Banks face car loan cancellations in run-up to GST rate cut

Banks across the country have reported increasing requests for car loan cancellations ahead of the dateline for the implementation of the GST rate cut of September 22

News Arena Network - New Delhi - UPDATED: September 14, 2025, 06:07 PM - 2 min read

The total tax incidence on cars, depending on engine capacity and length, ranged from 29 per cent for small petrol cars to 50 per cent for SUVs, before the reforms were announced


With most automakers already slashing down prices on cars after the GST Council announced reforms of the Goods and Services Tax (GST) earlier this month, those who had availed car loans are approaching banks to cancel the loans and apply afresh.


The 56th GST Council meeting held earlier this month had approved substantial reductions in the GST rate on in the 1,200 cc category to 18 per cent from the existing 28 per cent. Effective September 22, petrol and diesel cars with engine capacities of up to 1,200 cc and 1,500 cc will attract 18 per cent GST, while those above that will attract the highest 40 per cent ‘sin’ tax. Meanwhile, compensation cess on automobiles will cease to exist effective September 22, when the new rates come into effect.


Previously, automobiles were subject to the highest GST slab of 28 per cent along with the levy of a compensation cess ranging from 1 per cent to 22 per cent, depending on the type of vehicle. The total tax incidence on cars, depending on engine capacity and length, ranged from 29 per cent for small petrol cars to 50 per cent for SUVs.
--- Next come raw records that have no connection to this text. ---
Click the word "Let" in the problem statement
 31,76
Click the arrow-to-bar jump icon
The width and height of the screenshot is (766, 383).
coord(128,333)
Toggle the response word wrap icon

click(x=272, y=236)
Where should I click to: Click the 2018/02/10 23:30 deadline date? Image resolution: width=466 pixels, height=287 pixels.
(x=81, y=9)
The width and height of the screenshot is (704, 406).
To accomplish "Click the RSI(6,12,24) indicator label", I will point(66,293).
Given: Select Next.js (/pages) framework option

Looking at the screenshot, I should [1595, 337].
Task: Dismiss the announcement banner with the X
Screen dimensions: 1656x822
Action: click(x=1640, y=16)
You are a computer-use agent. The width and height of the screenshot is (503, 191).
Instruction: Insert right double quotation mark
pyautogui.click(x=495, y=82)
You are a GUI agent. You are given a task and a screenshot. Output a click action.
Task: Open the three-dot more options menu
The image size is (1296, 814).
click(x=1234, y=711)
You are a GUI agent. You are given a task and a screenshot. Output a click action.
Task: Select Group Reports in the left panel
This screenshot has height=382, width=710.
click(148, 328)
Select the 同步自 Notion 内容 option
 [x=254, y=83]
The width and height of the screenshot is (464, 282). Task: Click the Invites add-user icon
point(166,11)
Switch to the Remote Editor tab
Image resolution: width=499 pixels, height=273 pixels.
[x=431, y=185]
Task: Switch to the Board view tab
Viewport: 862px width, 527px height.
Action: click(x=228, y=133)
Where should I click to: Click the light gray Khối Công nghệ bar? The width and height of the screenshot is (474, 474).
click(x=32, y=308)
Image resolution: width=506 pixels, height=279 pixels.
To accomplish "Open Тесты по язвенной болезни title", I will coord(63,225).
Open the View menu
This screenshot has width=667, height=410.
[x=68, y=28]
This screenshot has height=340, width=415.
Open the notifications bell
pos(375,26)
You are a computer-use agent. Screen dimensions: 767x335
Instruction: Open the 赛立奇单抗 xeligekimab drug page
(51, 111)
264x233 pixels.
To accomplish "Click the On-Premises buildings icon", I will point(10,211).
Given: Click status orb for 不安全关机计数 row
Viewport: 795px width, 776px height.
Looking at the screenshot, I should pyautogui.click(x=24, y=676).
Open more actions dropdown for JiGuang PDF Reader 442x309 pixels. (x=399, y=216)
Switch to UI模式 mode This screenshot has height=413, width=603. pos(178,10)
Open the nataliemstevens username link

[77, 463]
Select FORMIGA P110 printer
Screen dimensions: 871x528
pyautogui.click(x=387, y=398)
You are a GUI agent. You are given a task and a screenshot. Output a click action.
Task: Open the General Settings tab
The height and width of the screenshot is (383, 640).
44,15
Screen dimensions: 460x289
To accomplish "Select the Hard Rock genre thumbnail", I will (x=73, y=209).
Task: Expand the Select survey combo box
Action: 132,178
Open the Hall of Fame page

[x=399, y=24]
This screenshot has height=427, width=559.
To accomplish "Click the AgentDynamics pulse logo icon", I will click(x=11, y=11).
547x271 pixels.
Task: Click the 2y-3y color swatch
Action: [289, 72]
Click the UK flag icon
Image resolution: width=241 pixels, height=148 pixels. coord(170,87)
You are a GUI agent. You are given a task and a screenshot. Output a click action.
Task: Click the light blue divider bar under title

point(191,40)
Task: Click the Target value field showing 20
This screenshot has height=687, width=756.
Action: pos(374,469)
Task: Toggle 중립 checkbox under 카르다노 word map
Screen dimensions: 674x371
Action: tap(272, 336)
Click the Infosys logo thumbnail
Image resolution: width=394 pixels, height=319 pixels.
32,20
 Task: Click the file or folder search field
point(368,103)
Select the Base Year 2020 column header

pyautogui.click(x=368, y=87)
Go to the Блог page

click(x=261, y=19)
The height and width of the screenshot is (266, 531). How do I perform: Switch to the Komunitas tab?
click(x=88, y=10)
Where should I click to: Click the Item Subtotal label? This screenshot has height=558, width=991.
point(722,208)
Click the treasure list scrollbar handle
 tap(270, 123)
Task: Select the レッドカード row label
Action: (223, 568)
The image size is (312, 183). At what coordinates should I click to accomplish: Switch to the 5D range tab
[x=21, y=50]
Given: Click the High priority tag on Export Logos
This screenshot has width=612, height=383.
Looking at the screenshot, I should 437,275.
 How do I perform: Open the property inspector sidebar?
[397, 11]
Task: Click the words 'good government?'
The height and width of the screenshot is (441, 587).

A bank official of a public sector bank said since the cancellation charges are very low compared to the benefit that customers will get after September 22, borrowers are opting for a fresh loan process.

 

Also Read: PM: Govt, automakers must join forces to be self-reliant


Those who had their car loans approved are now thronging banks for cancellations as they want to purchase vehicles after the GST cuts get implemented.


The GST rejig will lead to prices being slashed of nearly 400 products – from soaps to cars, shampoos to tractors and air conditioners.


It is to be noted that many banks had waived-off processing charges on vehicle and home loans to attract customers during the monsoon period.


A senior official of the Central Board of Indirect Taxes and Customs (CBIC) made it clear that the old GST rate would be applicable on cars if an invoice has already been issued to customers by the car dealer.


In the absence of an invoice being issued, however, customers can avail the new GST rate.


Another official said one more reason for a delay in offtake is the start of the ‘Shradha period’, which is on till September 21, and considered inauspicious for new purchases.


“Some of the customers are now opting for a better version of the car under the 1,300 cc category, as they are getting a 10 per cent benefit”, the officer added.


Meanwhile, an estimated ₹2,500 crore accumulated compensation cess on the books of auto companies will lapse on September 22, when the new GST rates come into effect.


CBIC Chairman Sanjay Kumar Agarwal said industry concerns about the accumulation of cess have been raised in various representations.


"Compensation cess was imposed for a particular purpose... Once the levy is gone, whatever credit is lying, it will remain lying in their books," Agarwal had said last week.